*Instructions to follow*
From the entries below, return exactly the lines beginning at the one that contains "Screen dimensions: 819x1456" and ending at the one that contains "Click the RESOURCES", both of them included, and only those lines.

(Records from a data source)
+++++

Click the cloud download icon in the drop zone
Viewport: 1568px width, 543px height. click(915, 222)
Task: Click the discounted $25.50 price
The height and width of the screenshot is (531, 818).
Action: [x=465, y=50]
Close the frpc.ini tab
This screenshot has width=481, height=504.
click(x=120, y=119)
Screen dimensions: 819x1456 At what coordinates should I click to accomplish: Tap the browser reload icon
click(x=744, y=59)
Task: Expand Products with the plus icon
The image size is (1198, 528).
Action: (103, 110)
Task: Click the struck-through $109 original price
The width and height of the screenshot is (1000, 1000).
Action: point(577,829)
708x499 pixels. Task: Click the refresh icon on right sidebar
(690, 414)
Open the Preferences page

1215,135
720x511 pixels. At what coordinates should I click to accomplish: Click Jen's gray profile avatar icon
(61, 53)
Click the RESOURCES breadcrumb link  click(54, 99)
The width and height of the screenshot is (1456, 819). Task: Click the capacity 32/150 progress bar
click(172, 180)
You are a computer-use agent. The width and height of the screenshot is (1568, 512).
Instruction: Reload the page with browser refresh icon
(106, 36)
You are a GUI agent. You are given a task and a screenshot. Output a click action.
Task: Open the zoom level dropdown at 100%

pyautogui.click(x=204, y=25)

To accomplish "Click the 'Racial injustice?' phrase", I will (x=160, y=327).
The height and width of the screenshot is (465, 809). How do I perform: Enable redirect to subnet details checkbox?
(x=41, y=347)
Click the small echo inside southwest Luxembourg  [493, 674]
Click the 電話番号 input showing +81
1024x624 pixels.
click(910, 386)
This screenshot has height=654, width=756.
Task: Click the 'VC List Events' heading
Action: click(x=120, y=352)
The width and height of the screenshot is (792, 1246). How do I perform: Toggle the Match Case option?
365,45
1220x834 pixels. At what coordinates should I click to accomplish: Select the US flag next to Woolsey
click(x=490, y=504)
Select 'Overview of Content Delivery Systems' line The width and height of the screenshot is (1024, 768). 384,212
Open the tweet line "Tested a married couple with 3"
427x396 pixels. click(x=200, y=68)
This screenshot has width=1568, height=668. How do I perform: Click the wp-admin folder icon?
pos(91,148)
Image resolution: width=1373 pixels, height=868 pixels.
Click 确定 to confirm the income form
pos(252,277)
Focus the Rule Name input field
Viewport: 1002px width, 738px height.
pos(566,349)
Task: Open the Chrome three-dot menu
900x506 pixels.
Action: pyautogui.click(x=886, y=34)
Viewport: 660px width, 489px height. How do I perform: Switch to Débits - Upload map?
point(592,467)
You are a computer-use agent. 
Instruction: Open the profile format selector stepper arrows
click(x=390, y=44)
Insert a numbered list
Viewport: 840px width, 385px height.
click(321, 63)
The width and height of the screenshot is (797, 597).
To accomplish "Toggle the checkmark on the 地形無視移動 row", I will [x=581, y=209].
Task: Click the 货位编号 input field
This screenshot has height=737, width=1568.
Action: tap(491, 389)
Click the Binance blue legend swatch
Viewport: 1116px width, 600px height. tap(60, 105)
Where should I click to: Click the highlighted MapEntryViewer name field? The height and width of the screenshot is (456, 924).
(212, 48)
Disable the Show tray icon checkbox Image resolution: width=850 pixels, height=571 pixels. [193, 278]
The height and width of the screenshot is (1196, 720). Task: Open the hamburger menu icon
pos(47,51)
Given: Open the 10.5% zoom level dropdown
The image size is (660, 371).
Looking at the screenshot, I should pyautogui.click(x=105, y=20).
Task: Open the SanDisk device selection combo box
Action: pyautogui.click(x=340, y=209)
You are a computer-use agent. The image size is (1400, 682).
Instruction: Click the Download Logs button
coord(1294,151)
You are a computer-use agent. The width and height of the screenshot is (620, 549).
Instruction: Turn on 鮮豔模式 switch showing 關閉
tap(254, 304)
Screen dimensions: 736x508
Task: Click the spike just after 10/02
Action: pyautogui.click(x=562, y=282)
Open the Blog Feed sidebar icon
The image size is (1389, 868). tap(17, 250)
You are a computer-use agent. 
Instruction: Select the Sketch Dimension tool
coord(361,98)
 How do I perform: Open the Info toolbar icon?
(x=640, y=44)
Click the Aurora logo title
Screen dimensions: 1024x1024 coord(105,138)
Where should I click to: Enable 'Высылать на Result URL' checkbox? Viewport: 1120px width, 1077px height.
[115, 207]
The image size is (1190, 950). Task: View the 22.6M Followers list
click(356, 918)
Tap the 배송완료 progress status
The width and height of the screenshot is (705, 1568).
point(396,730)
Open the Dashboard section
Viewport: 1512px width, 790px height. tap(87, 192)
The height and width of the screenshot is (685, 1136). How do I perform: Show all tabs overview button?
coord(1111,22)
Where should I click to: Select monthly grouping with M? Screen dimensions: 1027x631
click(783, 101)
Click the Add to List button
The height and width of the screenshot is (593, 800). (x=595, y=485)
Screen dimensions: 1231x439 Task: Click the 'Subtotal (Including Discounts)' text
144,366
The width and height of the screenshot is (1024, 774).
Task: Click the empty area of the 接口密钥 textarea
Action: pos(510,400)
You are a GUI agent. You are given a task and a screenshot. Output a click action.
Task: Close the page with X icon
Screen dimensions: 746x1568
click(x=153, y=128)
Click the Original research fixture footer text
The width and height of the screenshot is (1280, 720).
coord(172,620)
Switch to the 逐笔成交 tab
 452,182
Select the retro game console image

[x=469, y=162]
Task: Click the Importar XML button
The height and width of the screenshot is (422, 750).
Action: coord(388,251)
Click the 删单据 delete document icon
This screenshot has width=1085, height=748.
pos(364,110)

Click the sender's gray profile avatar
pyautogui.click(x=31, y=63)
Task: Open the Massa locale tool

+++++

*Answer section*
Screen dimensions: 819x1456 At what coordinates should I click to accomplish: Tap the browser reload icon
click(x=744, y=59)
Task: Expand Products with the plus icon
The image size is (1198, 528).
Action: (103, 110)
Task: Click the struck-through $109 original price
The width and height of the screenshot is (1000, 1000).
Action: point(577,829)
708x499 pixels. Task: Click the refresh icon on right sidebar
(690, 414)
Open the Preferences page

1215,135
720x511 pixels. At what coordinates should I click to accomplish: Click Jen's gray profile avatar icon
(61, 53)
Click the RESOURCES breadcrumb link  click(54, 99)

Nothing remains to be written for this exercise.